Recently, the government changed its national recommendations for mammogram testing, from annual tests starting at age 40, to age 50.  The move was highly controversial, as many doctors and people believe that early detection of breast cancer is critical to beating the disease.

The choice to change official recommendation, was made in part to align the US with the World Health Organization's opinion of 50 as the year to start getting tested.  For years mammograms in Europe have been given starting at age 50, with no statistically relevant differences between number of breast cancer diagnoses given there and in the US.  

This isn't to advocate women ignoring or putting off breast cancer screenings, but simply a change in medical opinion about the necessity for women under 40 to consider getting tested.  However, women of African-decent represent the largest group of all breast cancer deaths, many of whom are pre-menopausal at death.

Christine Cupaiulo, author of, New Mammogram Guidelines Are Causing Confusion, But Here's Why They Make Sense agrees with the change in opinion.
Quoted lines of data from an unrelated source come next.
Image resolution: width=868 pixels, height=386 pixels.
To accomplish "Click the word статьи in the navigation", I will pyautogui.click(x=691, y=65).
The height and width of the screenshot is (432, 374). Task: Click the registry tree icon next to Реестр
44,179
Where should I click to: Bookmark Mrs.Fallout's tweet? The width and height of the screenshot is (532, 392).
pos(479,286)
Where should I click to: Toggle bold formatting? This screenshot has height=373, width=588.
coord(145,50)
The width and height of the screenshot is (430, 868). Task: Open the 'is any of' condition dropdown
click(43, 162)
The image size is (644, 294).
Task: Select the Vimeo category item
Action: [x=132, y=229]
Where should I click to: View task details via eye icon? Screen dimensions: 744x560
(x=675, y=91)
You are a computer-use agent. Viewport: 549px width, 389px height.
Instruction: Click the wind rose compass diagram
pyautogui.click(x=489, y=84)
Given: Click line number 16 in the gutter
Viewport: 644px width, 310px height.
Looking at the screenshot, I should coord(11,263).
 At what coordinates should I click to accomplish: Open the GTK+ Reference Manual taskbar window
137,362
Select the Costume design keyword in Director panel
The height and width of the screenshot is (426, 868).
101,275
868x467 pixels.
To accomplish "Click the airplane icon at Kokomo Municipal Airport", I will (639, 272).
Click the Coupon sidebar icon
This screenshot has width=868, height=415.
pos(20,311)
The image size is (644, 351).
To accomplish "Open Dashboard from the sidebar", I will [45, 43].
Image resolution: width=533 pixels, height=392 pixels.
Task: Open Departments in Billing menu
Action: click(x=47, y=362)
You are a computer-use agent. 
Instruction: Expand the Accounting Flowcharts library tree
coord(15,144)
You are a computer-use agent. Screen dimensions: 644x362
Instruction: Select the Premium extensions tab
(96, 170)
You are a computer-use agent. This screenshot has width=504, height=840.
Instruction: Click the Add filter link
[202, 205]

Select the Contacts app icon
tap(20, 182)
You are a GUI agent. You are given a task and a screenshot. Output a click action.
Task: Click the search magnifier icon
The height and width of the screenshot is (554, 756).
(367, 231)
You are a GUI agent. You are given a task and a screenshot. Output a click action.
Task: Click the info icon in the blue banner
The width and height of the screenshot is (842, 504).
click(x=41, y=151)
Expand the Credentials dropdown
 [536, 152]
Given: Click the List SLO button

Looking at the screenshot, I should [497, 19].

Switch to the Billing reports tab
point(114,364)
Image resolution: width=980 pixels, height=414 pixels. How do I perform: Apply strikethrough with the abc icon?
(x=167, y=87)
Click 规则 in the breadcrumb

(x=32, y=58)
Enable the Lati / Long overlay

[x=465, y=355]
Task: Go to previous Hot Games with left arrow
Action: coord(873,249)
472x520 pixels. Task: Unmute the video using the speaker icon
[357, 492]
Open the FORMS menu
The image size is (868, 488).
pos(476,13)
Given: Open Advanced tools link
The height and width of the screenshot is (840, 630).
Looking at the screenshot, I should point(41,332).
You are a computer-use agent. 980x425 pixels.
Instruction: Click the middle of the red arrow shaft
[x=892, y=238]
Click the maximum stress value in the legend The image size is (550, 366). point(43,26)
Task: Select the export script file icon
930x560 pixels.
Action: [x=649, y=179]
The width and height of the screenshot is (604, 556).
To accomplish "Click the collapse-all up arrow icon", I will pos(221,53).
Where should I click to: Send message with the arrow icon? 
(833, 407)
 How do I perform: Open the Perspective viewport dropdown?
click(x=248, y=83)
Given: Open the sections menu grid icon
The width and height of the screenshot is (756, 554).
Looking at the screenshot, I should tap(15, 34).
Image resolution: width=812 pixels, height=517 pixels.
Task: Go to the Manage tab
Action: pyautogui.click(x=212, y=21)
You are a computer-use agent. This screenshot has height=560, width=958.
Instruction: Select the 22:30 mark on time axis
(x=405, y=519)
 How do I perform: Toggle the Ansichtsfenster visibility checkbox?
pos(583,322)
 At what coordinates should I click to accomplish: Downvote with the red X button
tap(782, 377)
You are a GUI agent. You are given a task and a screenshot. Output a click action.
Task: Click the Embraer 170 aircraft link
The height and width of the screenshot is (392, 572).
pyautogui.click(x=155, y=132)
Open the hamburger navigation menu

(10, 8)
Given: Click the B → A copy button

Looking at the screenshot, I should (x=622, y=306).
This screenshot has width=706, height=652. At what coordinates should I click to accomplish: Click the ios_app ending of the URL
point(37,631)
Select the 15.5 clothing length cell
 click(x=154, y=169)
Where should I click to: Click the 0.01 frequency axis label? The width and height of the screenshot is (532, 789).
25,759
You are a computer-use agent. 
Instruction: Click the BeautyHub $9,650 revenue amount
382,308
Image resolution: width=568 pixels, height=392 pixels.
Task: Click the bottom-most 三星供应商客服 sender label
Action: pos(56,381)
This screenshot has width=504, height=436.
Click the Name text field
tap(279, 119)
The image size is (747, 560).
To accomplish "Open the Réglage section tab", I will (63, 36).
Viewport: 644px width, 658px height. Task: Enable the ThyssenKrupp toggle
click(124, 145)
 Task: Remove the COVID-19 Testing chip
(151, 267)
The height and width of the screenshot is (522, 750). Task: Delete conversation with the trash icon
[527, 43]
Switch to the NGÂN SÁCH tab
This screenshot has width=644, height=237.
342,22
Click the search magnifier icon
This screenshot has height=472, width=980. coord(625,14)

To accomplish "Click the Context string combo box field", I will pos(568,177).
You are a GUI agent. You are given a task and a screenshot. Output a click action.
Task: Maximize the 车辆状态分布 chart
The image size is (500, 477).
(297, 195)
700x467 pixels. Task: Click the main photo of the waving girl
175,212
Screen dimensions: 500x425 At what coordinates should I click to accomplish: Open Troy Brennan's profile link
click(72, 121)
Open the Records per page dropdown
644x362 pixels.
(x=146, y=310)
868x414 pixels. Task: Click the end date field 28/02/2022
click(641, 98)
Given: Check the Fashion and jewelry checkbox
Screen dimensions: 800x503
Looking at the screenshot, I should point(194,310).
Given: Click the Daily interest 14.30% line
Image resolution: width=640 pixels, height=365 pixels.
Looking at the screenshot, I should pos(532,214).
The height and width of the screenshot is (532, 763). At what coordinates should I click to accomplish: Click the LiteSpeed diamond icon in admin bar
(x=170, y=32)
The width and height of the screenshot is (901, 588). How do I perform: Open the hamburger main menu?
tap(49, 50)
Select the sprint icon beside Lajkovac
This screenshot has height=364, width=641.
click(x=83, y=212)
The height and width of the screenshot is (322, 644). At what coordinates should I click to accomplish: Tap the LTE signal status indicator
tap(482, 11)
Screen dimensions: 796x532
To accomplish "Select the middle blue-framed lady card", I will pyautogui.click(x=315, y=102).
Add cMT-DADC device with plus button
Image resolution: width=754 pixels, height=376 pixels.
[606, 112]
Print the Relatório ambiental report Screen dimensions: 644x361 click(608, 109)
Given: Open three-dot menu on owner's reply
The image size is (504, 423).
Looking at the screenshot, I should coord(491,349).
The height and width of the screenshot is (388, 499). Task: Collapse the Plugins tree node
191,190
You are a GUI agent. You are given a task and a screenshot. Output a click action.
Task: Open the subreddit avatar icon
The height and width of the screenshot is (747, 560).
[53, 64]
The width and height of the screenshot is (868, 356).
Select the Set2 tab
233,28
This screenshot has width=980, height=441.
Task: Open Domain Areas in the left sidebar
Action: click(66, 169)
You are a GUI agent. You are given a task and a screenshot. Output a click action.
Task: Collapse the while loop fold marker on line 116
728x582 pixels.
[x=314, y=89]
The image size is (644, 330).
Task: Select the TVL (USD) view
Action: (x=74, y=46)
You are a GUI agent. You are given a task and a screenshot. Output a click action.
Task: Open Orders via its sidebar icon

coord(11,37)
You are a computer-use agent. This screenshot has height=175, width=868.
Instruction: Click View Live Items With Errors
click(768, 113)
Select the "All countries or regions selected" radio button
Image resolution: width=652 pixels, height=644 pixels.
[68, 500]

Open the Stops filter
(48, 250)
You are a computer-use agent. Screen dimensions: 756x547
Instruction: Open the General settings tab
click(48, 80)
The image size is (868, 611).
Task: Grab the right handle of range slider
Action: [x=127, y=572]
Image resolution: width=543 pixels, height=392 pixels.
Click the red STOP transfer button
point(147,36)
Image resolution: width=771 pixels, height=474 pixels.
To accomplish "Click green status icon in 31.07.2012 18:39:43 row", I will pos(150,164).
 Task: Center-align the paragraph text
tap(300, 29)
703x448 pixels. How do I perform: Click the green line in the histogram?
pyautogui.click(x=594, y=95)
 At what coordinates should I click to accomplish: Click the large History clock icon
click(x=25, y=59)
She cites many sources (a variety of women's health organizations, including Our Bodies Ourselvesthe National Women's Health Network and Breast Cancer Action that disagree with the argument in favor of early detection, as chances of death are not, in fact, necessarily decreased by early testing.

But perhaps it is most important for women to remember that talking with their doctor and assessing their own needs is best.  For now, the world and America are unified in agreement about 50 being the age to start mammogram testing, while encouraging women to ask questions, seek answers, and be aware of their bodies and any changes that could cause concern.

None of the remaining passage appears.